Owen Green’s balanced performance system
11/07/2017

Owen Green’s obituary appeared last week in the Daily Telegraph. He was the Chief Executive of BTR and took the company from an obscure enterprise to one of the most successful organisations of his day.
During my early career, I worked for Serck and we were bought out by BTR in one strike to which the company had no possibility of responding. We had just fought off a takeover bid from Rockwell, a major competitor, when BTR appeared. Rockwell still owned some 30% of our shares, so Owen Green took an option on those shares, bought the next 20% in the market and by the time the takeover bid was announced he was in control of the company. They had to change the stick exchange rules after that one.
But what I really remember him for was the way he ran his subsidiary companies, and I got a first-hand example from a colleague who joined us for a short period at Cambridge University. He had been a senior manager in BTR and ran one of the divisions for Owen Green. He told us that he wasn’t that well paid, but he could bank on the share price increasing by a pound a year and he used this in his share options to justify his salary. He also told me he sold all his options as fast as he could the day Owen Green retired.

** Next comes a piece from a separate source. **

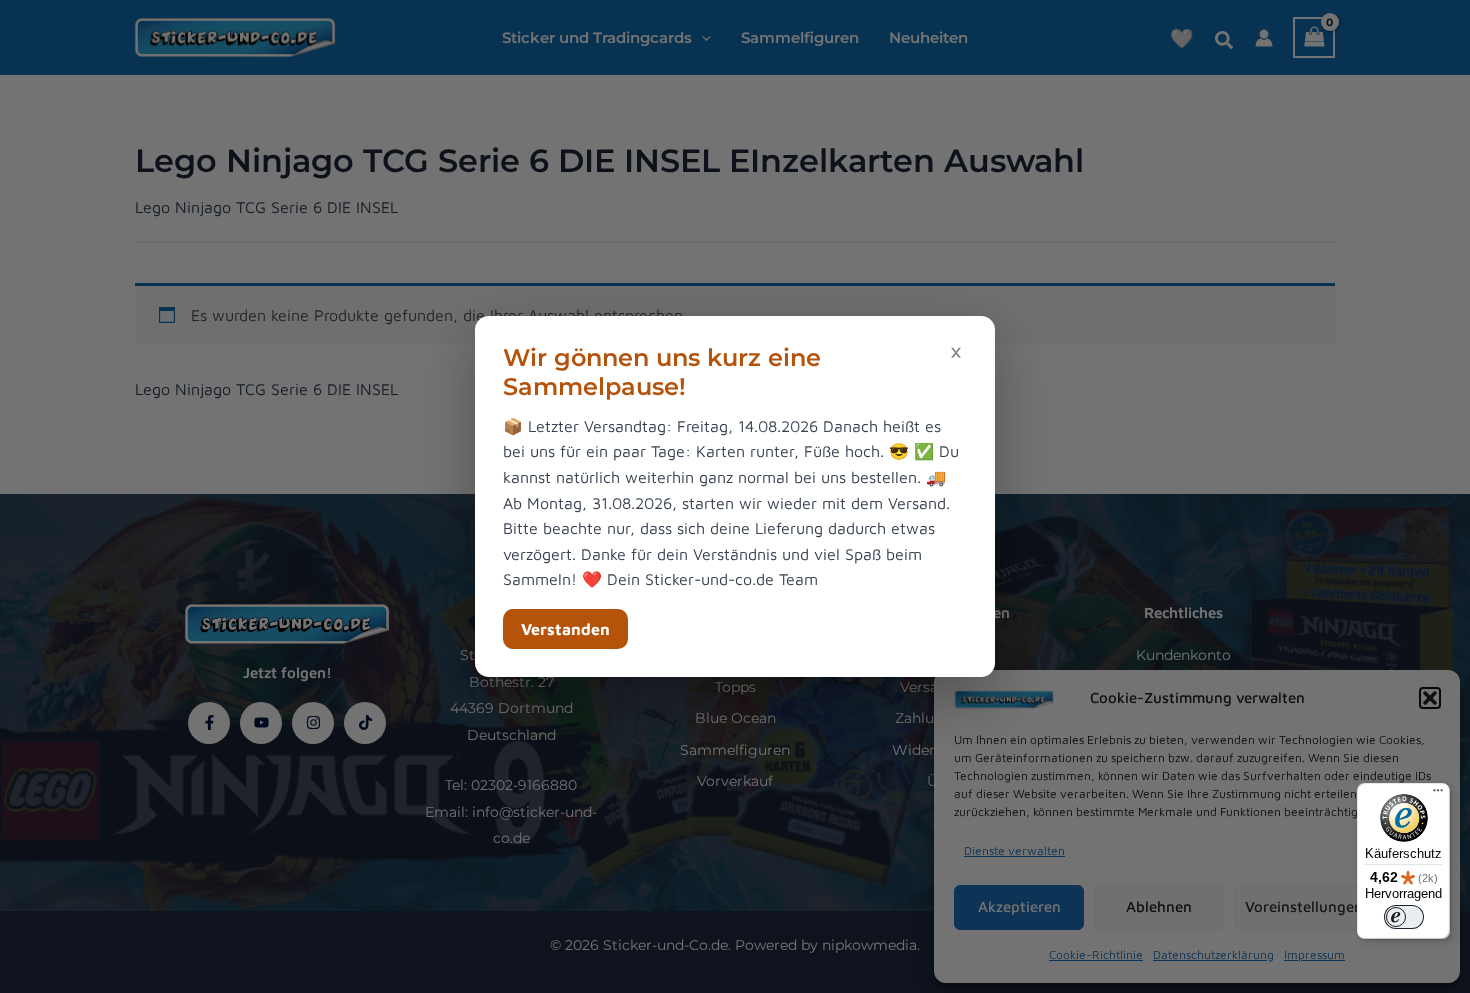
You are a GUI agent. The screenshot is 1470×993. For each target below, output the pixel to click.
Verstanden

So how did Owen Green do it?
A very simple system called the three legged stool. Each year you were given the task of improving the firms performance by 3%, but you could only do this in a balanced way. You had to
- Reduce internal costs by 1% through efficiency savings
- Reduce bought in costs by 1% through purchasing savings
- Increase your selling costs by 1% over inflation (remember inflation!)
So to do this you had to improve the performance of the business. You had to know how to improve your operations. You had to keep a keen eye on your purchasing and find ways of improving the input costs. And you had to run a good business and look after your customers. If you didn’t, you couldn’t get the price increase through.
Try to do it on one or two legs of the stool and Owen Green would have you. He believed in balance and in doing the improvements slowly, so the competitors couldn’t see what was happening and nor could the suppliers. He bought businesses where the company wasn’t the main cost for their customers, so again the increase was often kept under the radar.
Eventually he did relent and when margins reached 15 or 16% he would allow companies to stop improving their margin each year, enough was enough. But he created and ran a very successful business.
The system was simple, and divisional Managing Directors could understand it. So they knew what they had to do. The story is that after he retired the system was refined and the finance directors had to get closely involved to understand the subtleties of the process. This was the point at which clarity was lost and my former colleague sold up. The rest is history.
Simple systems are the best. But they are so rare these days. Why is that?
Maybe we simply want to appear sophisticated — but don’t we also want to perform?